The prevention of infections theme of the CDT will focus on the development and testing of technologies that eliminate or reduce the presence of pathogens on surfaces, in air and in water.

EPSRC and BBSRC Centre for Doctoral Training in Engineering Solutions for Antimicrobial Resistance

Pathogens can persist on surfaces, in water and in air and can be transmitted from one host to another via these environments. Pathogens can also multiply and form biofilms on the surfaces of medical devices (e.g., catheters or implants), thereby causing severe infections, treatment failure and high costs to health services. The prevention of infections theme of the CDT will focus on the development and testing of technologies that eliminate or reduce the presence of pathogens on surfaces (both external and internal to the body), in water and in air.

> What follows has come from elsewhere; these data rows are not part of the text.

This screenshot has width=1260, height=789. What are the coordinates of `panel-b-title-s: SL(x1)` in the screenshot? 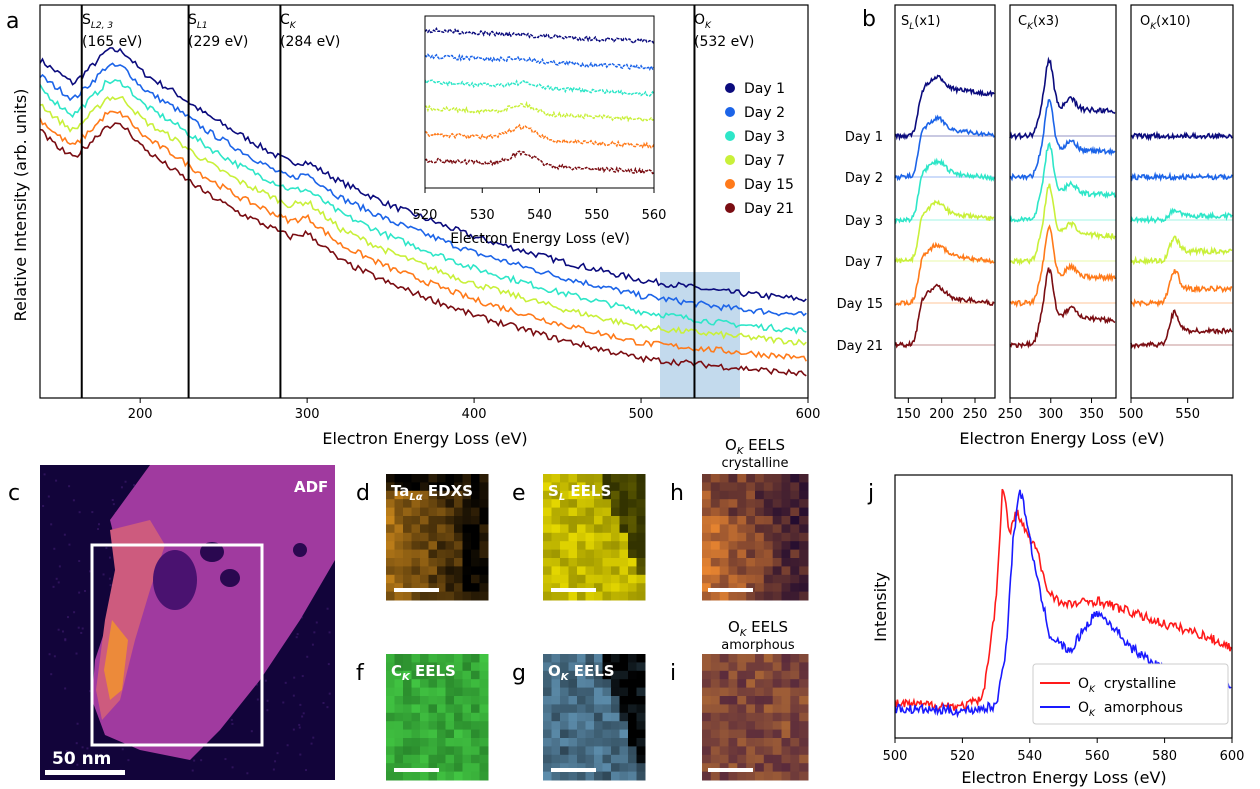 It's located at (920, 23).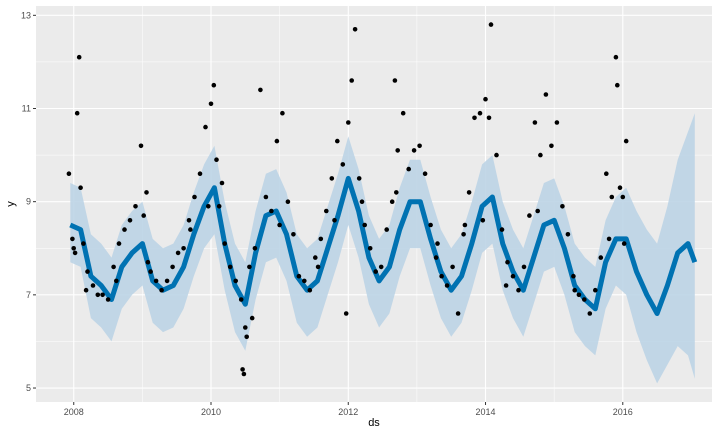  I want to click on x-tick-label: 2008, so click(74, 412).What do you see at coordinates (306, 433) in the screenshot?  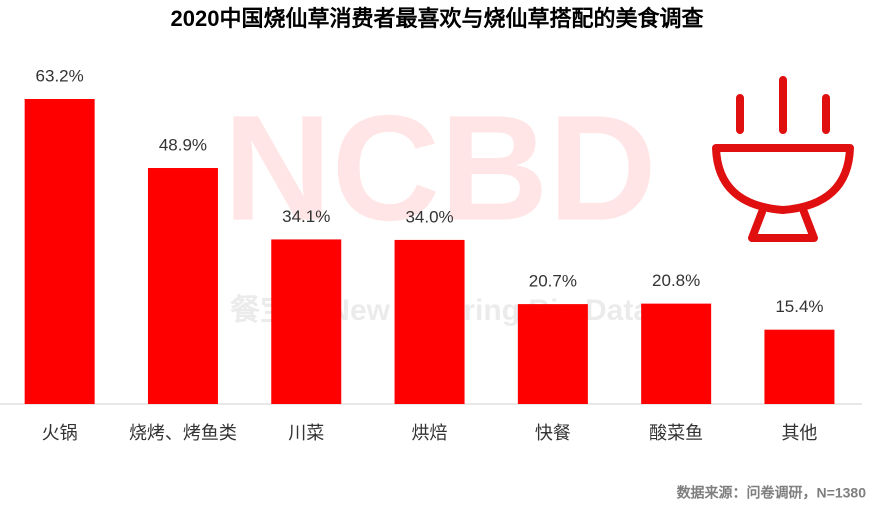 I see `x-tick-label: 川菜` at bounding box center [306, 433].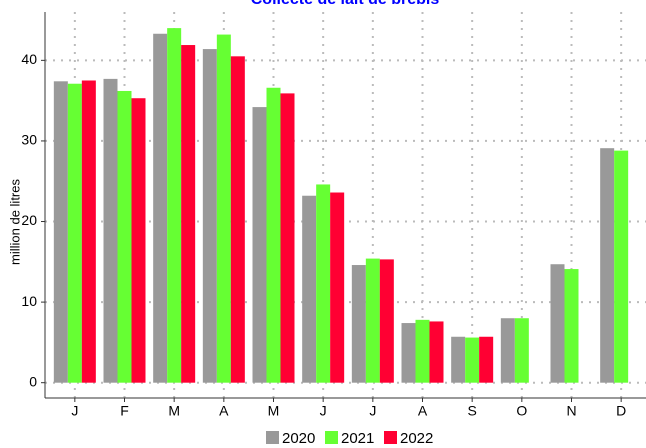 This screenshot has height=448, width=646. What do you see at coordinates (124, 411) in the screenshot?
I see `x-tick-label: F` at bounding box center [124, 411].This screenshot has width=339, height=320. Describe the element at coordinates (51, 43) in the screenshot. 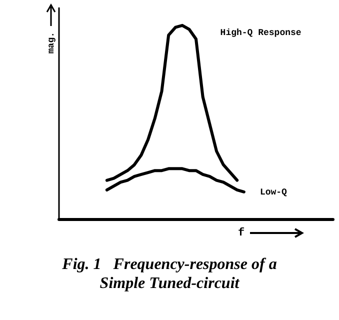

I see `y-axis-title: mag.` at that location. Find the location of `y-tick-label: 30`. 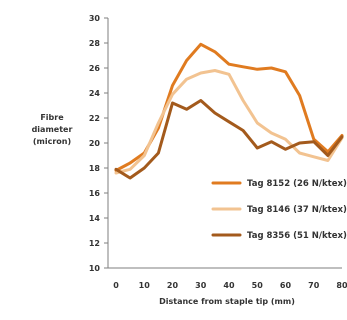

y-tick-label: 30 is located at coordinates (95, 18).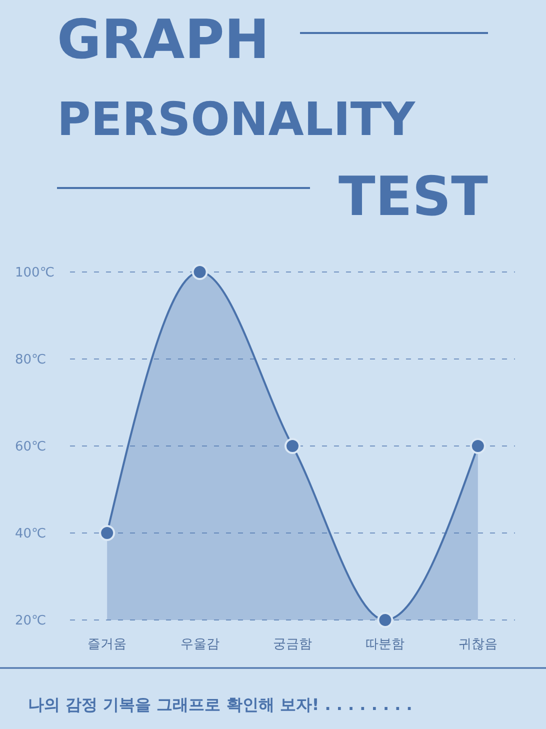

To achieve this, we will deliver research training via, e.g., • studies on how infection-control practice and building design impact on the distribution and spread of AMR pathogens via surfaces, via water, heating and ventilation systems in healthcare environments; • novel technologies/materials for decontamination and (their use in) building design; • development and testing of novel surfaces with antimicrobial properties (e.g., antibiofouling) to use for medical devices, preventing biofilm formation and infection. 

Research Theme Contacts:

Richard Beckett & Lena Ciric

 

Example PhD Project

Biologically active materials to reduce the pathogens in built environments.

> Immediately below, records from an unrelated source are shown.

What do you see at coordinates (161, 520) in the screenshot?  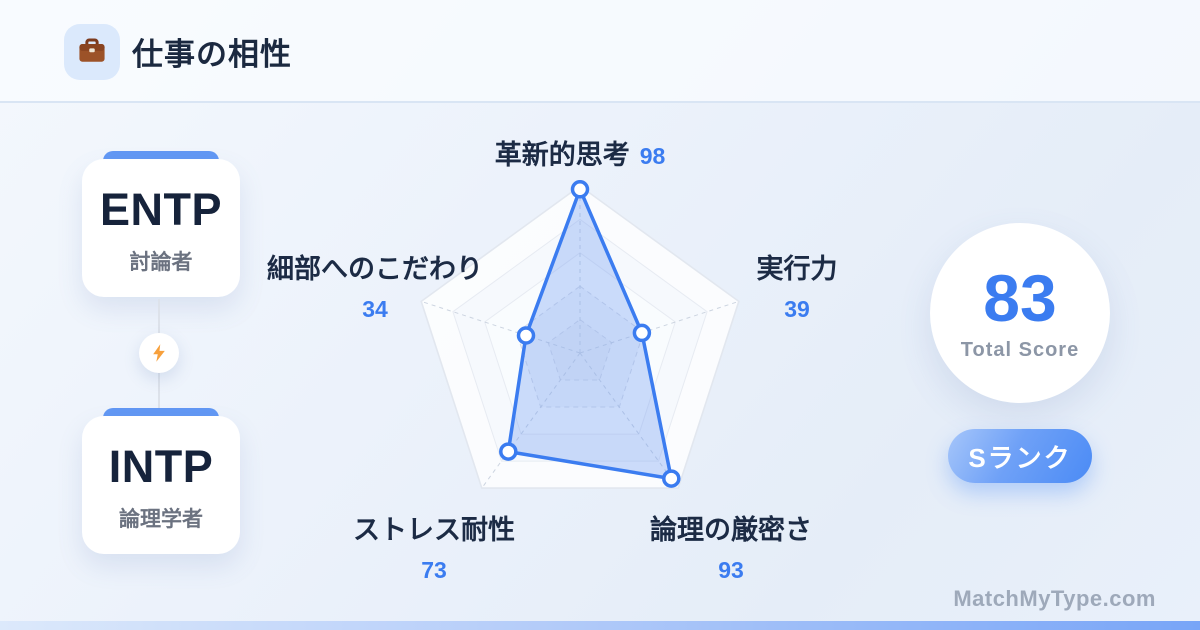 I see `type-name: 論理学者` at bounding box center [161, 520].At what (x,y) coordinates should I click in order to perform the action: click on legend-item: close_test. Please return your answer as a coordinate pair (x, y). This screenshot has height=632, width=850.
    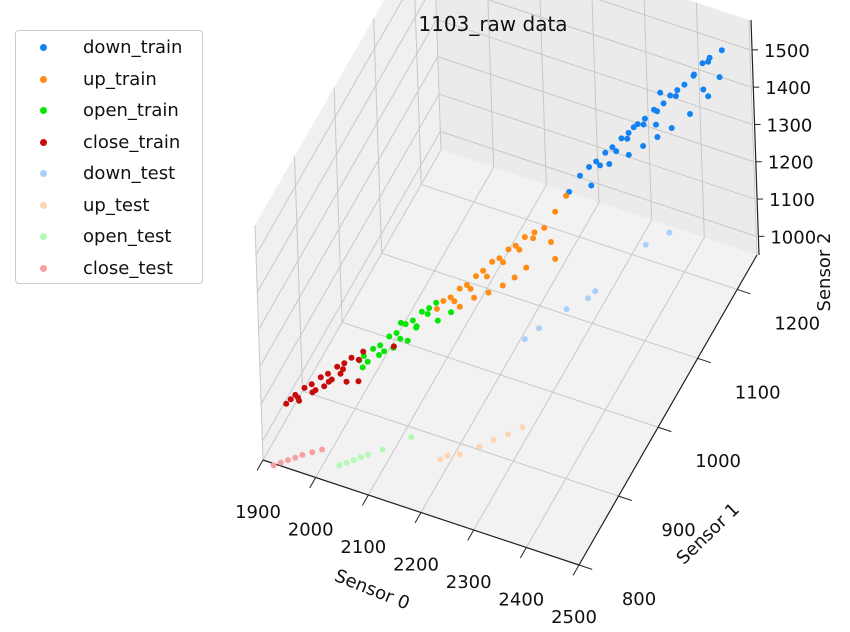
    Looking at the image, I should click on (109, 269).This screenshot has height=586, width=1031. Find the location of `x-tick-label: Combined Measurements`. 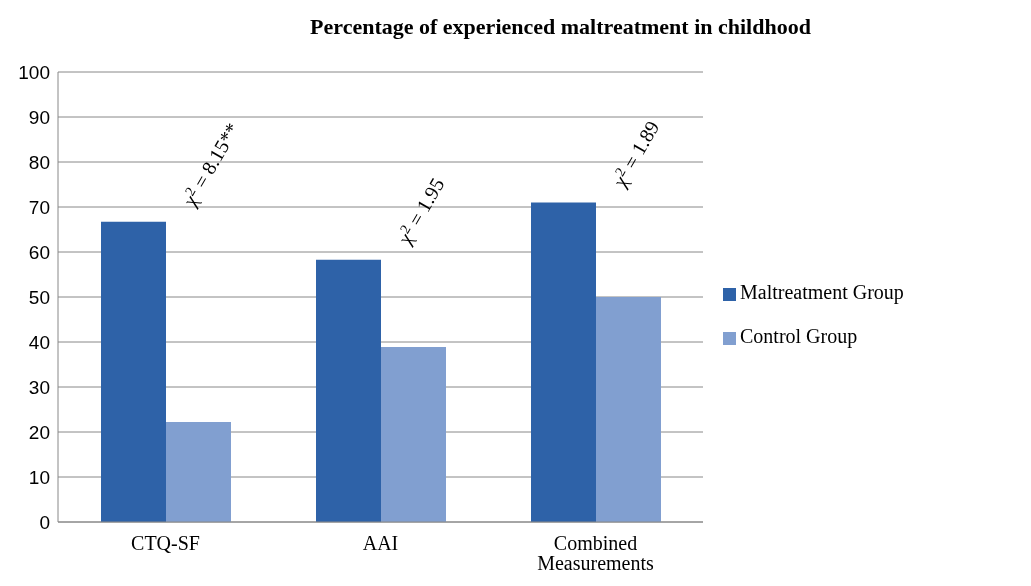

x-tick-label: Combined Measurements is located at coordinates (596, 554). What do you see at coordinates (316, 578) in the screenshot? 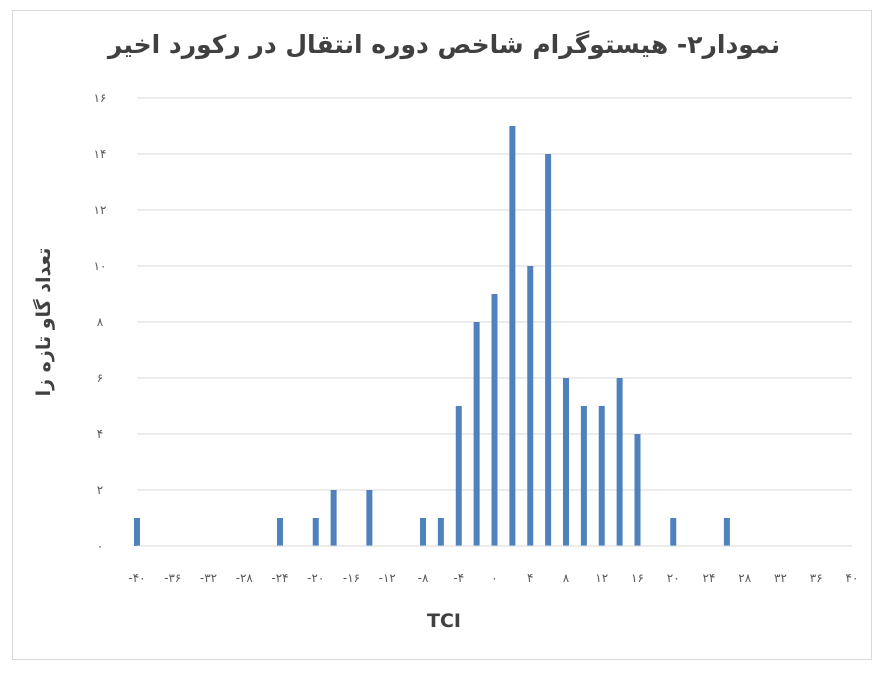
I see `x-tick-label: -۲۰` at bounding box center [316, 578].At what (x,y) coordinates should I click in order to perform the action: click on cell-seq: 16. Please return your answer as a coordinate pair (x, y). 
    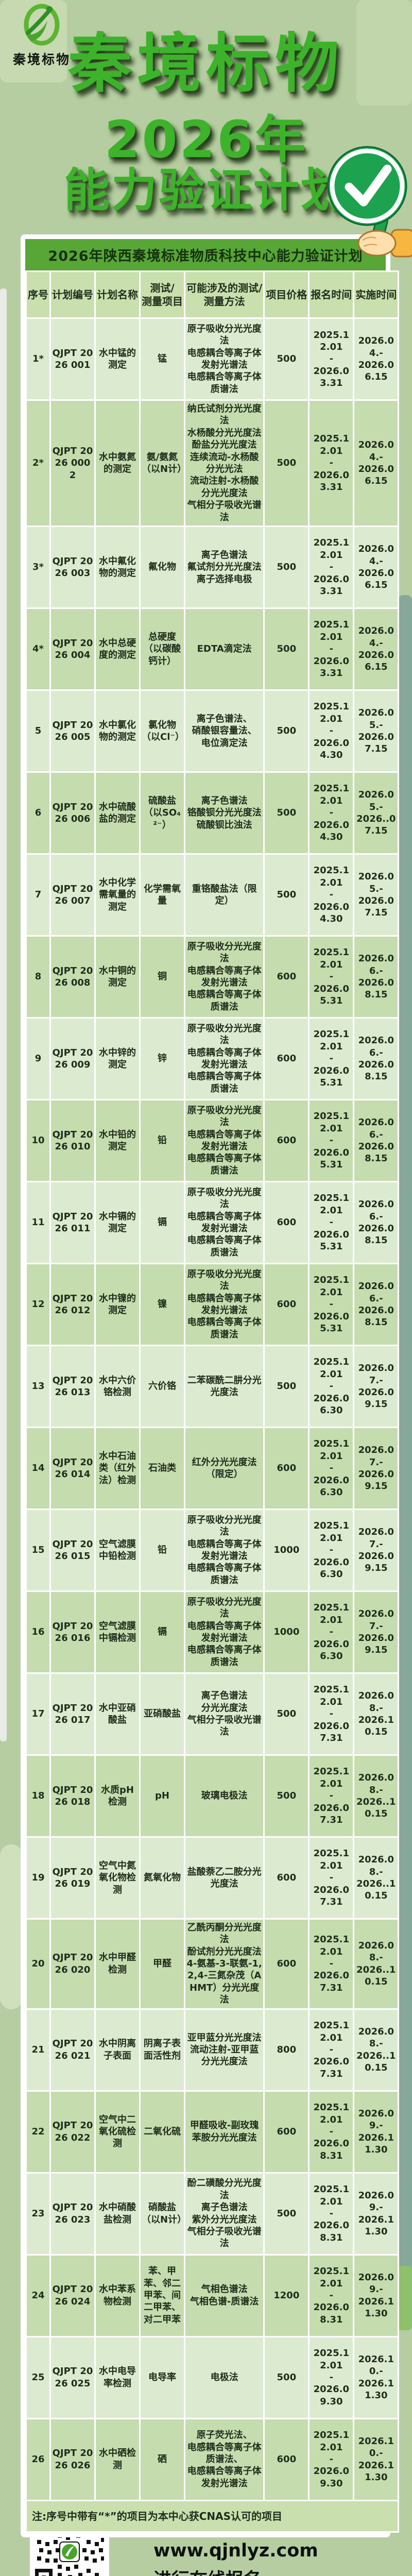
    Looking at the image, I should click on (38, 1632).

Student UG/PGT background:

Engineering design, civil/mechanical engineering, architecture.

Project details:

Biologically active materials and products have shown potential for broader application in built environment biocontrol. These approaches seek to overcome the unintended consequences of indiscriminate antibiotic biocontrol strategies, which may inadvertently select for drug-resistant microorganisms. This project will engineer benign microbes into compliant materials to facilitate their consistent and reproducible supply in built environments, and therefore outcompete drug-resistant pathogens. These microbes will be tested in real-world settings, assessing their ability to mitigate pathogen burden on different surface materials, the building, environmental, and occupational factors that influence distribution of benign microbes, and assessing for the potential to integrate them into materials that promote dispersion.

External engagement:

NHS (e.g., UCLH or Great Ormond Street Hospital), UKHSA, architecture and design firms.

Project impact:

Development of novel biologically active materials; material commercialisation.

Student career destination:

Healthcare built environment, engineering consultancy, academia.